French energy workers protesting against President Emmanuel Macron’s pension reform cut power on Tuesday to the world’s largest wholesale fresh food market, Rungis near Paris, the hardleft CGT union’s energy branch said.
A spokeswoman for Rungis International Market said emergency power kicked in when the outage began 0530 GMT and that there was no disruption to trade.
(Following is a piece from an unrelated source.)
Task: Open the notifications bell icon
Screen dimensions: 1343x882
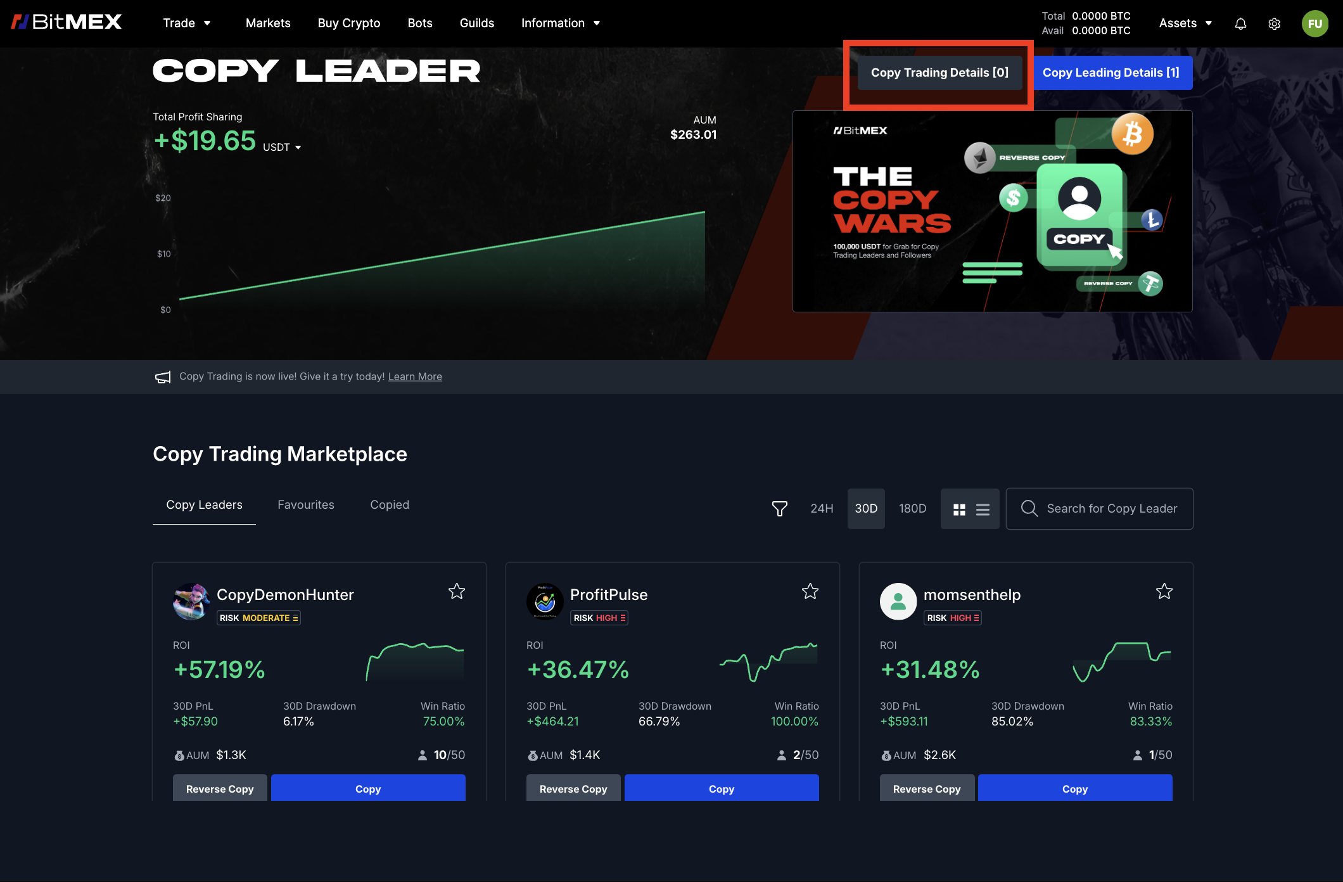Action: pos(1240,24)

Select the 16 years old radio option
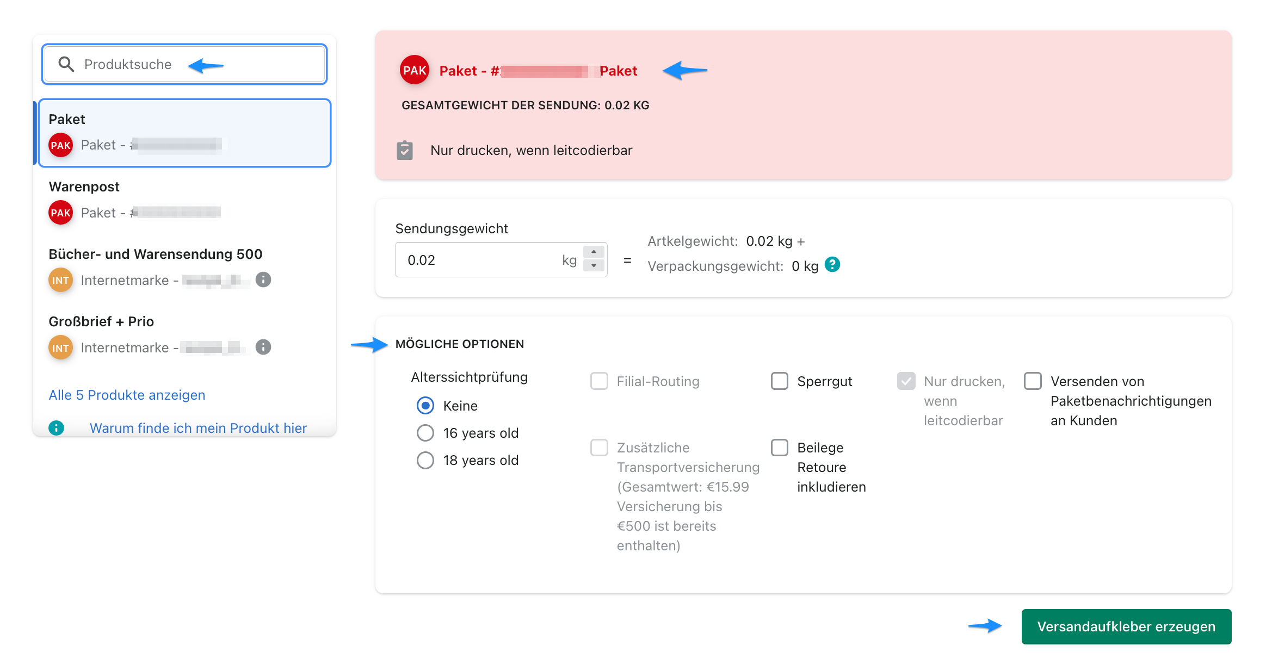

The power cut lasted 90 minutes.
“The power source to Rungis is cut this morning,” the local CGT energy branch wrote on Facebook.
The power outage also halted services on the Orlyval rail shuttle serving Orly, the French capital’s second busiest airport.
The deliberate sabotage of power supplies underlines the growing determination of France’s left-wing unions to resort to wildcat action, after a wave of strikes and street protests since early December failed to force Macron to back down on his overhaul of the pension system.
The Rungis market covers 234 hectares and generates revenues of 9 billion euros a year
Meanwhile, the longest transport strike in France in decades appeared to be petering out on Monday, with most Paris metro and national train services back up and running, offering relief to weary commuters.
But while the return to work marked a tentative victory for President Emmanuel Macron, who has refused to back down in the dispute over pension reforms, French media and experts warned that opposition to the overhaul was far from over -- and taking an increasingly radical turn.
On the 47th straight day of strikes over the government's plans to fuse France's 42 different pension schemes into one, 11 out of 16 metro lines were operating as normal or nearly normal, according to the Paris public transport operator RATP.
National rail operator SNCF announced Sunday that nearly all suburban, regional and high-speed TGV trains would also be running.
In Paris, the focal point of the strikes that have caused nearly seven weeks of travel misery, the biggest union in RATP said Saturday it was suspending its strike action "to regain strength".
Unsa-RATP representative Laurent Djebali told AFP that many strikers had voted to resume work "for financial reasons" after going without pay for weeks, but he was adamant that there was "no question" of ending the strike altogether.
The biggest union at the SNCF, the militant CGT, also struck a defiant note in the face of the flagging strike participation.